There is no requirement for the chairperson to be independent of the company or the owners. However, when the general meeting is conducted as a physical general meeting, we recommend that it is not a member of the management who chairs the meeting, as the management may be asked to answer (critical) questions from, for example, the owners or consumers in attendance, and the chairperson may be in a difficult dual role.
8. Speaking rights
If the general meeting is conducted with the physical presence of the owners, all owners have the right to attend the general meeting and speak. Since each owner speaks with one vote, it will typically be the mayor or another representative of the municipality who presents the municipality's views at the general meeting and votes on behalf of the municipality.
9. Answering questions
At the general meeting, management must provide information on all matters and answer all owners' questions relating to matters to be decided at the general meeting. This may, for example, be information that is necessary for the assessment of the annual report and the company's position in general.
However, the duty of disclosure does not apply if the board of directors considers that providing the information may cause significant harm to the company or if the information is not immediately available. This may be important when considering whether the public should have access to the general meeting. However, all companies that are more than 75 per cent publicly owned are covered by the rules on access to documents, and much of the company's information will therefore generally be subject to access to documents, including because it is shared with the owners in connection with the general meeting.
10. Voting rights
In general, all shares have voting rights.
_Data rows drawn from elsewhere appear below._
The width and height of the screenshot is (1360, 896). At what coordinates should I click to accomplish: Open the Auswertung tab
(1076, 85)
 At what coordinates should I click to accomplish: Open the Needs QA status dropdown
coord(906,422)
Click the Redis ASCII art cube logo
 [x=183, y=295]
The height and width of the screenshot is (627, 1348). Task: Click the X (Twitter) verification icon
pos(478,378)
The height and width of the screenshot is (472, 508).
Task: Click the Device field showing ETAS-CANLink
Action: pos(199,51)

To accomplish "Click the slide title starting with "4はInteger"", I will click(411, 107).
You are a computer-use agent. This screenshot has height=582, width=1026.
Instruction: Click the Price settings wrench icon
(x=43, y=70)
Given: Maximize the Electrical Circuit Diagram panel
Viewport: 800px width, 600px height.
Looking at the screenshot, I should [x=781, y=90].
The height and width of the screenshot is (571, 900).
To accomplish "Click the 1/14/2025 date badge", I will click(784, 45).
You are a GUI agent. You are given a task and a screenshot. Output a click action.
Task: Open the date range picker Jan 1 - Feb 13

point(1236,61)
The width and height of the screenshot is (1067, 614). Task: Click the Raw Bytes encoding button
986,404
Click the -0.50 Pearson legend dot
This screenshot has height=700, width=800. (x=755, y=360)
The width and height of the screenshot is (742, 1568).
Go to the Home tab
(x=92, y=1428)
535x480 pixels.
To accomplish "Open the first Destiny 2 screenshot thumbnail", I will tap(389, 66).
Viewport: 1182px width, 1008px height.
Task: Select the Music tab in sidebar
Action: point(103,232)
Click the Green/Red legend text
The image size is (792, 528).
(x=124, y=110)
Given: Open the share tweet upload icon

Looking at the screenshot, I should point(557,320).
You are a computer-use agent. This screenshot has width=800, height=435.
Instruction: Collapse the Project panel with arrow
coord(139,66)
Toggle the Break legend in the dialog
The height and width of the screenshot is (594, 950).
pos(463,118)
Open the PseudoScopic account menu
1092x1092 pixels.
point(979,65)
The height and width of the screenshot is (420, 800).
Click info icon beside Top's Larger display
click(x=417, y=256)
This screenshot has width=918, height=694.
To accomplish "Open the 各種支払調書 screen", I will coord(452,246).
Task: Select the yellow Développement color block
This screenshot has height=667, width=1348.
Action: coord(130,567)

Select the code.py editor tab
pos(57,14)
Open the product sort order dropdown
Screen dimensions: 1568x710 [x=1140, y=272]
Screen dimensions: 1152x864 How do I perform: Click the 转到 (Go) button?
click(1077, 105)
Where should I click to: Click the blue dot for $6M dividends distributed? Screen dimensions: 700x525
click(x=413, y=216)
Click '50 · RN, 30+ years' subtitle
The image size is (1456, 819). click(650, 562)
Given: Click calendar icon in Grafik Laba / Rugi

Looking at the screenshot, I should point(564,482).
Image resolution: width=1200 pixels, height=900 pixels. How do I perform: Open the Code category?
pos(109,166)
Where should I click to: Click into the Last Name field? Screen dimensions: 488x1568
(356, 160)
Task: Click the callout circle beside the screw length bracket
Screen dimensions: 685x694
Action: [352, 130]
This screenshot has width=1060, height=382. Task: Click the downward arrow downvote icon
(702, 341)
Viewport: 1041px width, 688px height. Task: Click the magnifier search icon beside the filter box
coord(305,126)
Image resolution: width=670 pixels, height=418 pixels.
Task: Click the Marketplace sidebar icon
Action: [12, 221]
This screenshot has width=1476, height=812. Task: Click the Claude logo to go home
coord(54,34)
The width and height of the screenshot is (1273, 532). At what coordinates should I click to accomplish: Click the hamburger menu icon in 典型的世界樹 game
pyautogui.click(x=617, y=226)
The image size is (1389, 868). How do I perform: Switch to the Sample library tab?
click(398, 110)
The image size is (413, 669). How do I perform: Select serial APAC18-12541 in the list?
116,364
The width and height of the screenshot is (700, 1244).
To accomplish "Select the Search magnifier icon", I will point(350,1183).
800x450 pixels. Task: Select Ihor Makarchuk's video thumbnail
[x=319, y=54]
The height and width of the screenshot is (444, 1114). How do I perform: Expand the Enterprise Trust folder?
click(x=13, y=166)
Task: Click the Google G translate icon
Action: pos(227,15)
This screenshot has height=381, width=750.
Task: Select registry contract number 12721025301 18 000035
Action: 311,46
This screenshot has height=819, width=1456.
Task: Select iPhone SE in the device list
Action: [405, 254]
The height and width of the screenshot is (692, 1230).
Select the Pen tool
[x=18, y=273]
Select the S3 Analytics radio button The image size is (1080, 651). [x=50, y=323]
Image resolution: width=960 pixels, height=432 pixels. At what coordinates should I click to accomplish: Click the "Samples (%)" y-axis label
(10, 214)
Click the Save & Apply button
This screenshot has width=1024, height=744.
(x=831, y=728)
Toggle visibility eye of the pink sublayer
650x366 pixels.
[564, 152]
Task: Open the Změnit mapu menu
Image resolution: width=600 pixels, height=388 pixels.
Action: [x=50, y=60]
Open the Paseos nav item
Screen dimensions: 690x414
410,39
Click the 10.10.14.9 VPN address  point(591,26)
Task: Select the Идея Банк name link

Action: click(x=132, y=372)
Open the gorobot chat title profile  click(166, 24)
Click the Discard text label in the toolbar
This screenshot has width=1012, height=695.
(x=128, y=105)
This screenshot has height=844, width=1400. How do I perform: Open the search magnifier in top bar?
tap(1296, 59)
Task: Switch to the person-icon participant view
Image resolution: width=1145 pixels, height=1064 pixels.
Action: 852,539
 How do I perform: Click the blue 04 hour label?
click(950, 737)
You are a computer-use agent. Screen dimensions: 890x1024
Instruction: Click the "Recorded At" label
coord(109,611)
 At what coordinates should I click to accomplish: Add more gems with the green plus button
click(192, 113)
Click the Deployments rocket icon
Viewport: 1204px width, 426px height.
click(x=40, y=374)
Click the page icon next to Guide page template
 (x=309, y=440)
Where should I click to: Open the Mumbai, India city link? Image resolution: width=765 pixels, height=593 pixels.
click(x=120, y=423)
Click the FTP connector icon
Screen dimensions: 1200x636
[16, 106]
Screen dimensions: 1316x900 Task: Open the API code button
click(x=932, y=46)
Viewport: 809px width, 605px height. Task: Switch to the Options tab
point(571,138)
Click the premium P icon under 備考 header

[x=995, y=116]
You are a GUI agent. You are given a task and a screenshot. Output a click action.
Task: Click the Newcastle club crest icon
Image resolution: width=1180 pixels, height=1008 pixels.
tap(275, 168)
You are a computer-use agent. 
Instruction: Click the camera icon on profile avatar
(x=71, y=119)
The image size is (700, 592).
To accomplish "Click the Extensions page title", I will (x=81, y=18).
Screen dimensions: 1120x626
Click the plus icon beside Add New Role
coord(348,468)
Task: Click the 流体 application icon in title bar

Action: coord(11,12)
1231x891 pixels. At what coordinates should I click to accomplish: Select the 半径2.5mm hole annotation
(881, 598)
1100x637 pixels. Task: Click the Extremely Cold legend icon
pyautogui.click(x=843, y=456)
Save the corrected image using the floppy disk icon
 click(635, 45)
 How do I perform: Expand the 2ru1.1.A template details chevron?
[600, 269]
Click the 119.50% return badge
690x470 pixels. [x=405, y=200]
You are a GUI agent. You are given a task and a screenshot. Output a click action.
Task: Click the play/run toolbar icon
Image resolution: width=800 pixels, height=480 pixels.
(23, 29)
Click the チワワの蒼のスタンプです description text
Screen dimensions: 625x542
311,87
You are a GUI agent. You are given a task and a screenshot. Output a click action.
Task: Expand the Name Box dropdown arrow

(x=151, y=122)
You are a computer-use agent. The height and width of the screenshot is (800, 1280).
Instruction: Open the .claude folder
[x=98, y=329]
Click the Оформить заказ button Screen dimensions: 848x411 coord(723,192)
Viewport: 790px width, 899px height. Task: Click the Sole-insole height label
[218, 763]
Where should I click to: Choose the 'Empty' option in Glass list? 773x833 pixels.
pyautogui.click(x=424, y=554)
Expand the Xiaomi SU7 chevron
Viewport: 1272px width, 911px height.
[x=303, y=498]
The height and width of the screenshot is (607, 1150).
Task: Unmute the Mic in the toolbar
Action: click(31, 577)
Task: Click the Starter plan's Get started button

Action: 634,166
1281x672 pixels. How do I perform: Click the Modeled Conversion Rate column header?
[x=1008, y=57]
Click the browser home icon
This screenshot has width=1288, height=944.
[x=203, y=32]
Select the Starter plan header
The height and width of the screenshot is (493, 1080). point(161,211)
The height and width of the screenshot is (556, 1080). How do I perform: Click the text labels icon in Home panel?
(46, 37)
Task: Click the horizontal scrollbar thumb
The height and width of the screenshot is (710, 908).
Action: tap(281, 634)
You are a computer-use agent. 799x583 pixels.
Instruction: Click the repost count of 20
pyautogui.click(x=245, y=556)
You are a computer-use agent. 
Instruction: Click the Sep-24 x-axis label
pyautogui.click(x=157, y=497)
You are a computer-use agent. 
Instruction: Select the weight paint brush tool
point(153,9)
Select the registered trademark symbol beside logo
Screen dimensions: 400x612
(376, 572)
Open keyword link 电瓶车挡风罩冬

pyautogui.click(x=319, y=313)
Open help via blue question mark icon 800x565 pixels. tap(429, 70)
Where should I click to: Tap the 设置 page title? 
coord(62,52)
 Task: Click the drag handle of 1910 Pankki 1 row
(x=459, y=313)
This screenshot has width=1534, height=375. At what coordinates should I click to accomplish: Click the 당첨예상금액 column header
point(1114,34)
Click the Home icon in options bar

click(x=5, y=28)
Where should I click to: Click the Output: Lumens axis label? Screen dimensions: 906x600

Since each owner speaks with one vote, each owner votes (in the same way) with their entire voting share. Any prior disagreement in the municipal council will therefore not be reflected in the minutes of the general meeting.
11. Decision-making majority
Most decisions at the general meeting are usually made by a simple majority of votes. If the votes are tied, the proposal will lapse. If the votes are tied in the election of persons, the election must be decided by drawing lots, unless the articles of association stipulate otherwise.
According to the Companies Act, there are stricter majority requirements for certain decisions. For example, a decision to amend the company's articles of association requires a 2/3 majority of votes. A stricter majority requirement can also follow from the articles of association. The owners can stipulate in the articles of association that certain decisions must be made by a qualified majority or even unanimously. Examples include decisions on the sale of parts of the company's business, the admission of new owners or the purchase of shares in new companies. In municipally owned companies, there are typically special requirements for decisions that may affect the individual municipality's influence in the company, the municipality's borrowing limits, or which may result in offsetting the municipality's block grant. It is therefore always a good idea to compare the agenda.
12 Shareholders' agreements
In companies with multiple owners, there is usually a shareholders' agreement where the owners have agreed on how they will act as owners.
For example, a shareholders' agreement will typically mean that the owners are obliged to vote in favour of the candidates nominated by the other owners for election to the board of directors. However, a shareholders' agreement is only binding on the owners in their mutual relationship and does not bind the company. The chairman of the general meeting is therefore not responsible for ensuring compliance with the shareholders' agreement. The provisions that the owners want to ensure are enforced at the general meeting should therefore - provided they are relevant to the articles of association - also be incorporated into the articles of association.